Richmond-born, Chicago-based rapper McKinley Dixon’s new album, ‘Magic, Alive!’ began life when Dixon received an unexpected email from English producer Sam Yamaha. Dixon’s early beats had inspired Yamaha’s own nascent work, and he wanted Dixon to listen. Before long, Dixon rendezvoused with him in London, digging through his archive to find a wealth of beats that resonated with his own approach and with the burgeoning concept for ‘Magic, Alive!’ In July 2024, Dixon returned to his native Richmond, Virginia, with a tranche of sounds from Sam Yamaha and Koff, with whom he’d worked before. 


Alongside a cavalcade of guests and friends, from the mighty singer Anjimile and imaginative Alabama emcee Pink Siifuto trombonist Reggie Pace and harpist Eli Owens, Dixon split these beats wide open, adding hooks and horn lines and guest spots. He strung several songs together, too, so that ‘Magic, Alive!’ moves like a dream or, at the very least, an alternate reality where new rules reign. 

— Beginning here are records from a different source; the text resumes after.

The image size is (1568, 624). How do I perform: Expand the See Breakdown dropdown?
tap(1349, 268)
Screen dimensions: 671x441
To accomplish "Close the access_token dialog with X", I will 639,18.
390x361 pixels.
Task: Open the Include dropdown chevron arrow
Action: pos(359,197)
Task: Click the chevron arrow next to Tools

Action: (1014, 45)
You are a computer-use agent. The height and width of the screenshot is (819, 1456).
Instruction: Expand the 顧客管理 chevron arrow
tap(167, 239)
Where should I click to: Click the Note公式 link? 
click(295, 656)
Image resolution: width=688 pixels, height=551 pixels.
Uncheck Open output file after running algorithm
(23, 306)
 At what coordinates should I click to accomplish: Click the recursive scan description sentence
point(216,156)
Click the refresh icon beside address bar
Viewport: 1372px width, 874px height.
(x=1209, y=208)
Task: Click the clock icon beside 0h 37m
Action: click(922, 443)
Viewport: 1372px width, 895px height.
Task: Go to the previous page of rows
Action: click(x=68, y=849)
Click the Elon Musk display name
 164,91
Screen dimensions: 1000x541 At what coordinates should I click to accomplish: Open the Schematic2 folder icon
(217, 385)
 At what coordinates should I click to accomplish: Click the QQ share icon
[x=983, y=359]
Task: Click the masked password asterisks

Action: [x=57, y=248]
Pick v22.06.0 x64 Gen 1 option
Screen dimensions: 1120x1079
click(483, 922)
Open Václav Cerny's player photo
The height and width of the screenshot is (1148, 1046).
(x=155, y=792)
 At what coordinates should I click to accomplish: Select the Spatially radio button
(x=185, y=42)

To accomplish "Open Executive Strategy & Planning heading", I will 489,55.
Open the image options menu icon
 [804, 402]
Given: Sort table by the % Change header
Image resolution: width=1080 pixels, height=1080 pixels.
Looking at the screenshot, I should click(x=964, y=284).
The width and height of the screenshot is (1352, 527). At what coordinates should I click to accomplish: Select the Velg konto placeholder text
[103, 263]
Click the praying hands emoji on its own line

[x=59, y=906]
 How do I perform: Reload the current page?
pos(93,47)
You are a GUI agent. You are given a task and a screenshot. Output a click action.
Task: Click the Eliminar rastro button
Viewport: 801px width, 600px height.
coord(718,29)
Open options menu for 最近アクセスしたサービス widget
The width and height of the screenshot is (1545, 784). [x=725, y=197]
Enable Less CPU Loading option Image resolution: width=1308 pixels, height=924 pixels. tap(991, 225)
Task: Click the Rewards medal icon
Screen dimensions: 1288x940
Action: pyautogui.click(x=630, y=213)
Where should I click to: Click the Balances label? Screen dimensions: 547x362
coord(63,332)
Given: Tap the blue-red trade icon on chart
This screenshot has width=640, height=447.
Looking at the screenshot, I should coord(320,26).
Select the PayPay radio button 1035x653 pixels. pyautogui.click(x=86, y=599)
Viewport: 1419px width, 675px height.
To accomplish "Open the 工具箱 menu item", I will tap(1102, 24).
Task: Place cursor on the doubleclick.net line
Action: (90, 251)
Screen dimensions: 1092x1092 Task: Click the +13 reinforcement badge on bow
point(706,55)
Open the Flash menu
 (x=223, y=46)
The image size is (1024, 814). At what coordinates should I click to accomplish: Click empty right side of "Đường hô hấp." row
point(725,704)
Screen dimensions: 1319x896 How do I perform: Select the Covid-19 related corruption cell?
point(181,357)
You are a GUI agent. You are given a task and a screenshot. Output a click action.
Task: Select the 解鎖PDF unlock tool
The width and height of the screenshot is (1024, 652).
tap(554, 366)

For the better part of a decade, Dixon has been turning his experiences as a native Southerner sometimes living in Queens and an eager student of literature into vivid reflections on joy, pain, and perseverance. His breakthrough, though, began with 2021’s much-loved ‘For My Mama and ‘Anyone Who Look Like Her’ and continued with 2023’s ‘Beloved! Paradise! Jazz!?’, both instrumentally rich exercises in storytelling wrapped up in the trauma and grief of losing a young friend. Those albums were emotional expurgations, Dixon dumping his feelings into marathons of literary references where Toni Morrison and Greek mythology shared space with detailed personal reflections.